July 3, 2023 1:08 PM

1968-1972 Nissan Skyline Hakosuka

The 1968-1972 Nissan Skyline Hakosuka, also known as the "Hakosuka" or C10, is an iconic Japanese sports car that holds a special place in the hearts of automotive enthusiasts worldwide. This classic model represents the first generation of the legendary Nissan Skyline GT-R series, which has become synonymous with Japanese performance and engineering excellence.

Origins and Design

The Nissan Skyline Hakosuka was introduced in 1968 as a successor to the original Skyline series. It was designed with a focus on aerodynamics, performance, and style, showcasing the technological advancements of the time. The sleek lines, rounded edges, and distinctive four circular taillights made the Hakosuka instantly recognizable on the road.

Under the hood, the Hakosuka featured a powerful 2.0-liter inline-six engine, codenamed S20, producing up to 160 horsepower. This engine was derived from Nissan's racing program and featured dual overhead camshafts, three side-draft carburetors, and a high-performance DOHC head. It was mated to a five-speed manual transmission, allowing drivers to fully experience the car's performance potential.

Performance and GT-R Heritage

The 1968-1972 Nissan Skyline Hakosuka is often associated with the birth of the legendary Skyline GT-R lineage. In 1969, Nissan introduced the Hakosuka GT-R, a performance variant that not only dominated on the racetracks of Japan but also left its mark in touring car championships around the world.

The GT-R version of the Hakosuka boasted numerous enhancements, including larger carburetors, revised camshaft profiles, increased compression ratios, and strengthened internals. These improvements resulted in an increased power output of around 200 horsepower, providing exhilarating acceleration and top speeds that challenged its European counterparts.

Moreover, the Hakosuka GT-R introduced innovative technologies like Nissan's first independent rear suspension system (known as "NISMO Super D."). This advanced suspension setup significantly improved handling and traction, enabling the car to conquer corners with exceptional precision.
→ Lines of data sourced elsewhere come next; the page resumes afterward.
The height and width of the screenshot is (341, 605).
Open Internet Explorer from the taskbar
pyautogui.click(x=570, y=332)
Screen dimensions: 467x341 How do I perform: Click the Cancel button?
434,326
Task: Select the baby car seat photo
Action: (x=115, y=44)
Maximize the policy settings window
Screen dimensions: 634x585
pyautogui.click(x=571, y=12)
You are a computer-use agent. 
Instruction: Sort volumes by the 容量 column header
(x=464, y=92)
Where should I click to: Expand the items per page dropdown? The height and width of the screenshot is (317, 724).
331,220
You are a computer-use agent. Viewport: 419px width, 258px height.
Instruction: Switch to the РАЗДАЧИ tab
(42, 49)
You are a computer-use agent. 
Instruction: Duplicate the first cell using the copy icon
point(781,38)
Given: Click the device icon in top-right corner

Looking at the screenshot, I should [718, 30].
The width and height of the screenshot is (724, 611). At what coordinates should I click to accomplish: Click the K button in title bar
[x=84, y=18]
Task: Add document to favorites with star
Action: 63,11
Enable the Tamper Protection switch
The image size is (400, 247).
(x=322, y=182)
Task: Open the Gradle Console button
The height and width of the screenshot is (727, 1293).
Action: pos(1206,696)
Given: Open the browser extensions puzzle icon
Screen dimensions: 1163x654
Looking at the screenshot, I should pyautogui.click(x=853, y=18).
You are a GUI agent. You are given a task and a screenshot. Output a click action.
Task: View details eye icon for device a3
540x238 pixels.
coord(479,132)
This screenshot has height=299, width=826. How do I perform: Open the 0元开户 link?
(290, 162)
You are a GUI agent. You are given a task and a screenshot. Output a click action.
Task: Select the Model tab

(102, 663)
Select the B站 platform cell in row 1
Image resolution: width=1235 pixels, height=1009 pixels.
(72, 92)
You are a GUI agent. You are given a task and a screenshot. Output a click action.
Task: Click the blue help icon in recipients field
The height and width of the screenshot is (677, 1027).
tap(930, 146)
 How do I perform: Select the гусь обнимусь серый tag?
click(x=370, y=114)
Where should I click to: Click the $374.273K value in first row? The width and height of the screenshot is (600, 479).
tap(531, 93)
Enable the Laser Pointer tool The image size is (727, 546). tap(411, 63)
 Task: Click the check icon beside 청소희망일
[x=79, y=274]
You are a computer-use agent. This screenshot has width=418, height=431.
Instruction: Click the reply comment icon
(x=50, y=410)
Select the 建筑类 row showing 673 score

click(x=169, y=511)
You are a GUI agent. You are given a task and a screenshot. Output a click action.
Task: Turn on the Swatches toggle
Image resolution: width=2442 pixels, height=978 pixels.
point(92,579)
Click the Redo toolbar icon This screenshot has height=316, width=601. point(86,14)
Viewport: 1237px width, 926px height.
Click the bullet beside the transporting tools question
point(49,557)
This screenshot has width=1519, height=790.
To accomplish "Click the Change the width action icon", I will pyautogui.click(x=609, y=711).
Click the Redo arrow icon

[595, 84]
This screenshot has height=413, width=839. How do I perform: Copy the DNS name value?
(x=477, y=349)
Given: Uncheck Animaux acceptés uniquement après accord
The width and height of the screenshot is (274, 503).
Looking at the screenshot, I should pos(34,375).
The GT-R also featured disc brakes on all four wheels, providing excellent stopping power for its time.

JDM Legend and Cultural Significance

The 1968-1972 Nissan Skyline Hakosuka holds a revered place in Japanese automotive history and is considered a true JDM (Japanese Domestic Market) icon. Its popularity and cultural significance have transcended generations, making it highly sought after by collectors and enthusiasts alike.

In Japan, the Hakosuka symbolizes the country's automotive golden era, representing a time when Japanese manufacturers decided to compete head-to-head with renowned European sports cars. Its success on the racetracks firmly established the reputation of Japanese performance cars and laid the foundation for Nissan's GT-R legend that continues to this day.

Collectibility and Rarity

Due to its limited production numbers and desirability, the 1968-1972 Nissan Skyline Hakosuka has become a highly collectible and rare classic car. Finding an original Hakosuka GT-R in good condition can be quite a challenge, as time, modifications, and accidents have greatly affected the survivorship of these vehicles.

However, thanks to the JDM and classic car communities' passion, many enthusiasts have taken great care to preserve, restore, and even modify Hakosukas, ensuring their legacy lives on. With its unmistakable design, thrilling performance, and historical significance, the Hakosuka remains an enduring symbol of the golden age of Japanese sports cars.


The 1968-1972 Nissan Skyline Hakosuka is an iconic Japanese sports car that has captivated the hearts of automotive enthusiasts worldwide. As the first generation of the legendary Skyline GT-R lineage, the Hakosuka set the stage for future Japanese performance cars, showcasing advanced engineering, aerodynamics, and track dominance. Its collectibility, rarity, and cultural significance solidify its position as a JDM legend and a symbol of Japan's golden era in the automotive industry.